• _Extracted material_:
◆ ◆ ◆ ◆ ◆ ◆ ◆

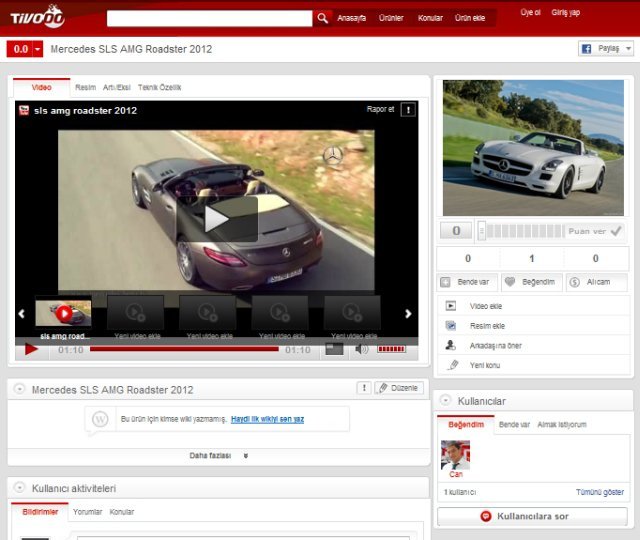Click the Kullanıcılara sor button
The image size is (640, 540).
point(532,516)
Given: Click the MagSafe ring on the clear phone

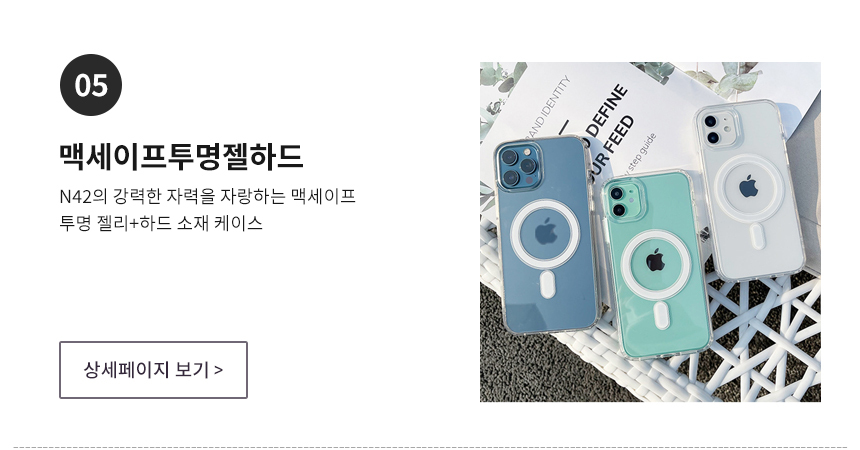Looking at the screenshot, I should pos(748,189).
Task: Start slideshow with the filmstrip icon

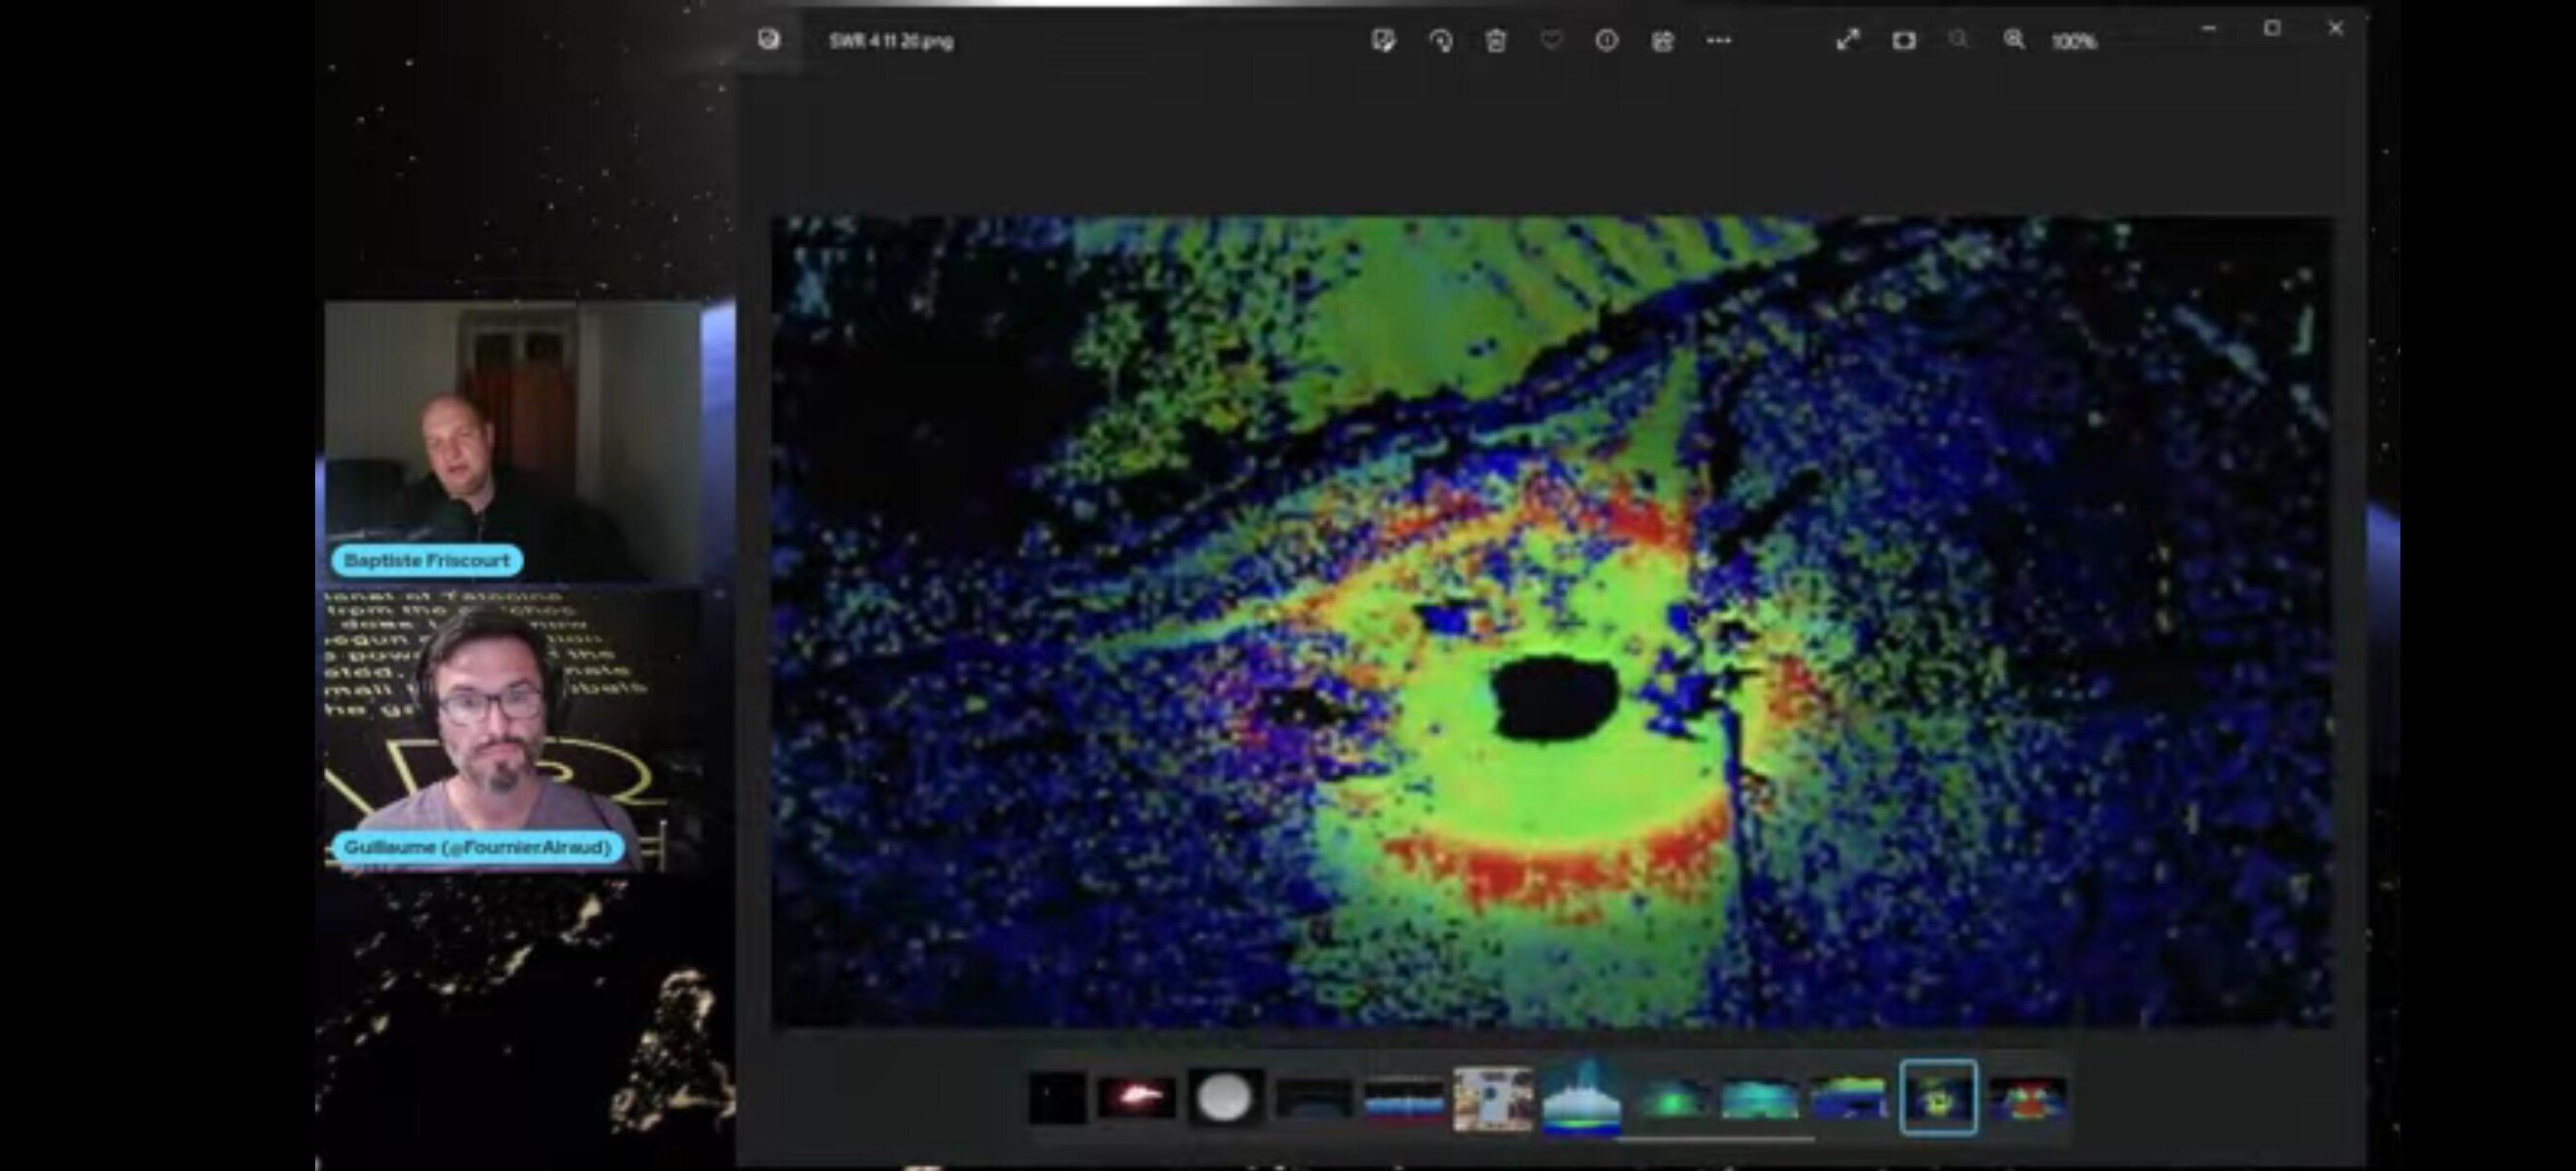Action: pyautogui.click(x=1903, y=41)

◆ ◆ ◆ ◆ ◆ ◆ ◆

• _Given task_: Write out every line of the entries above word for word, leaving out the pictures.

• _Result of the exercise_:
Click the Kullanıcılara sor button
The image size is (640, 540).
point(532,516)
Given: Click the MagSafe ring on the clear phone

Looking at the screenshot, I should pos(748,189).
Task: Start slideshow with the filmstrip icon

Action: pyautogui.click(x=1903, y=41)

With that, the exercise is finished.